The Xperia X10 Mini Pro's contacts section is a stripped-down, all-blue version of the standard Android tool. Your contacts are broken down into two lists – everyone, and those lucky enough to have been starred as your Favourites, which are accessed through a separate tab.
Opening up a contact brings up a short listing of their data – and a photo if you've taken one of them and tagged it to their profile through the imaging app – plus there's Sony Ericsson's big important thing, the Timescape button.
Pressing the Timescape icon pops up the Timescape window, which will, if you've set it up to do so, gather together all the Twitter, Facebook and SMS messages sent to you by this particular person into one enormous stack of personal data.
It's a pretty redundant feature, to be honest, since most users will be much happier keeping their Twitter and SMS lives separate, but it does at least illustrate some of the extremely clever business conducted behind the scenes by Sony Ericsson's super-skinned Android.
The update to Android 2.1 brings a new social network connectivity layer, with users now able to pull in all their friends from Facebook and have these listed in the contacts section.

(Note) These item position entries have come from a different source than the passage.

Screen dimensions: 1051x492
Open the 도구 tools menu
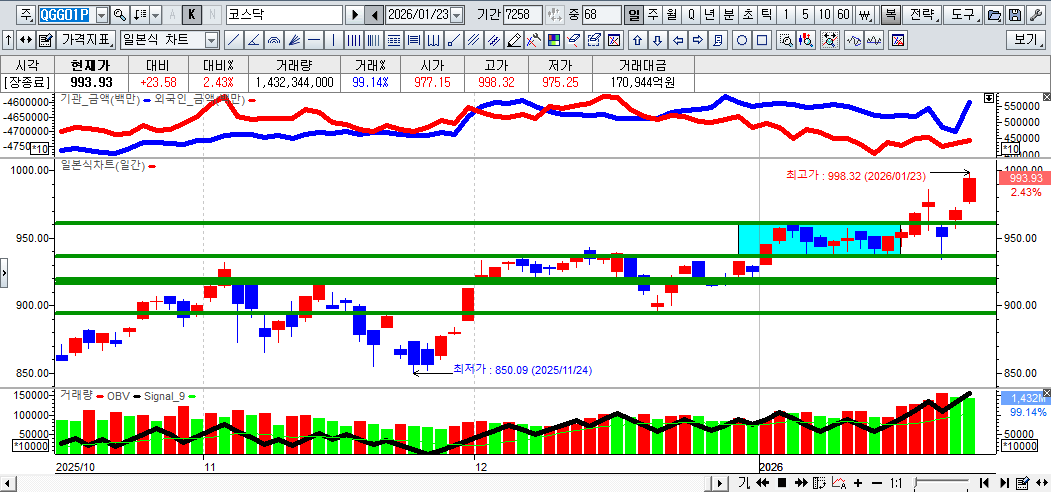coord(962,15)
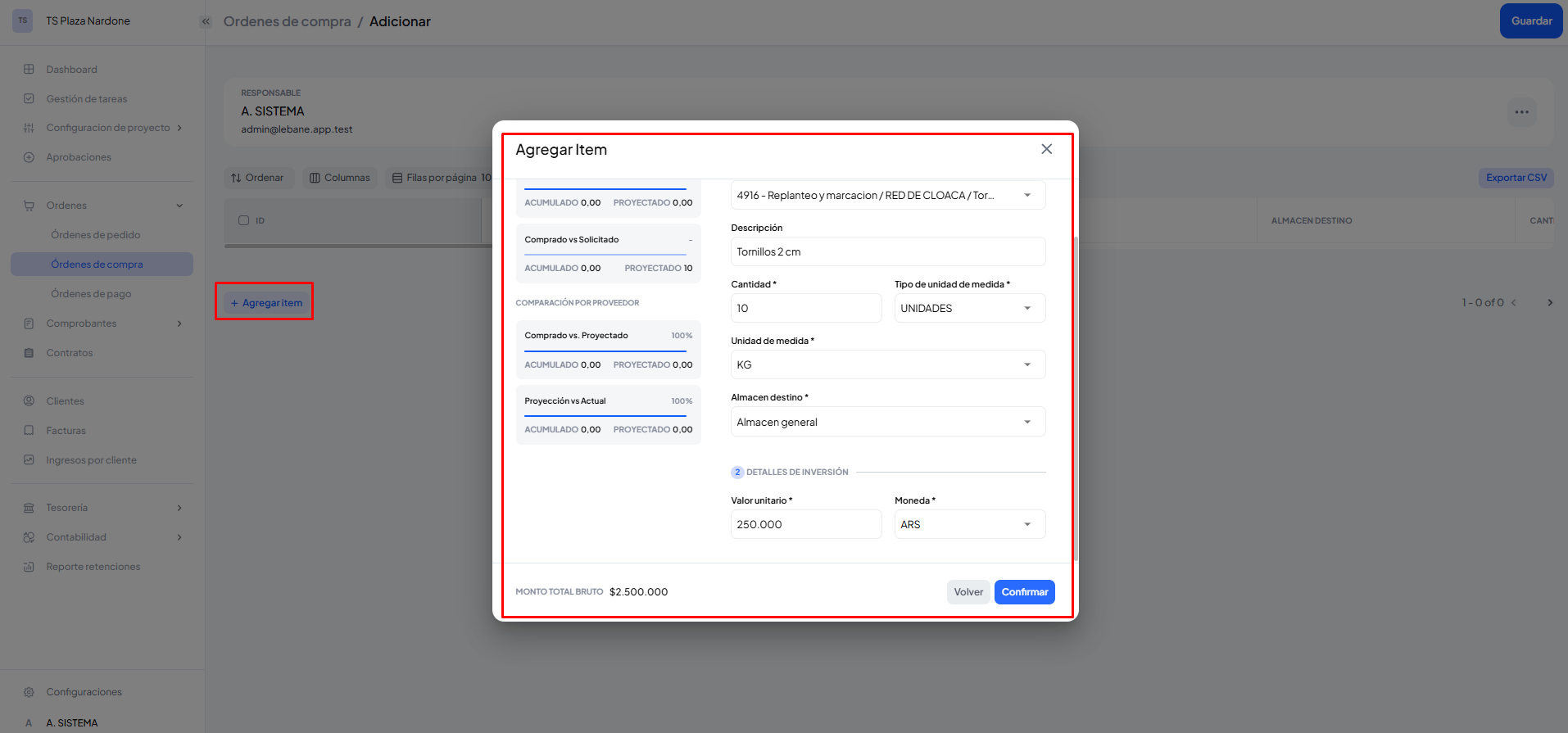Open the Almacen destino dropdown
Viewport: 1568px width, 733px height.
pos(887,423)
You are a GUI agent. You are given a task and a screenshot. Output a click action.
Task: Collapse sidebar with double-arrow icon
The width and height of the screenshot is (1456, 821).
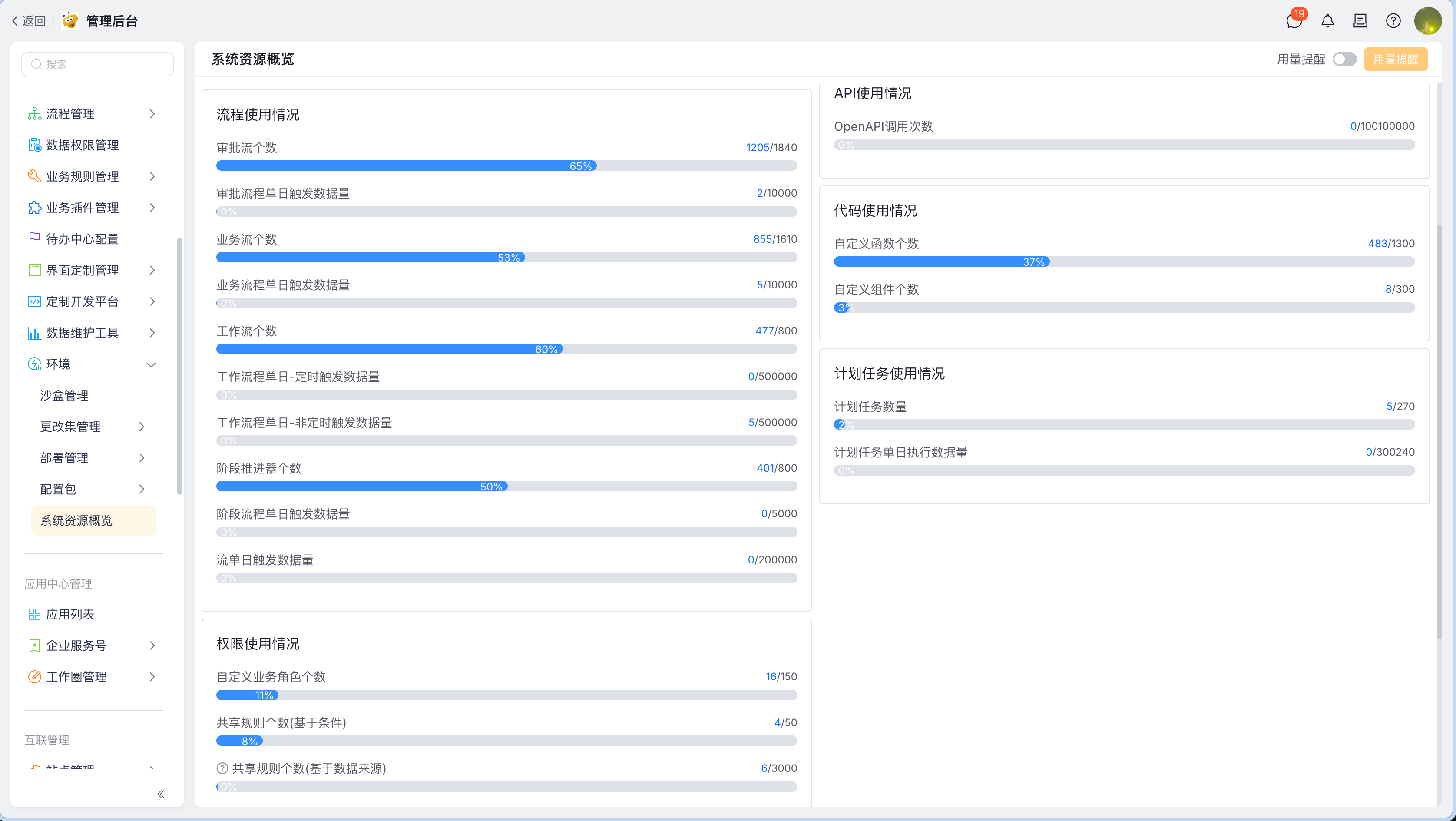[161, 794]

It's a useful feature, with a further option available to filter results depending on if they have phone numbers registered or not. So you don't have to worry about filling your Contacts section up with the hundreds upon hundreds of people you're 'friends' with on Facebook yet never actually speak to.
Selecting text when sending messages works in a clever way, too. Press a text area (this only works when you're typing text, not on web or email blocks of words, sadly) and the interface sticks in an anchor point. You then touch the screen before or after the anchor, highlighting the text between the start and end points.
It's easier to use than it is to explain in the written word.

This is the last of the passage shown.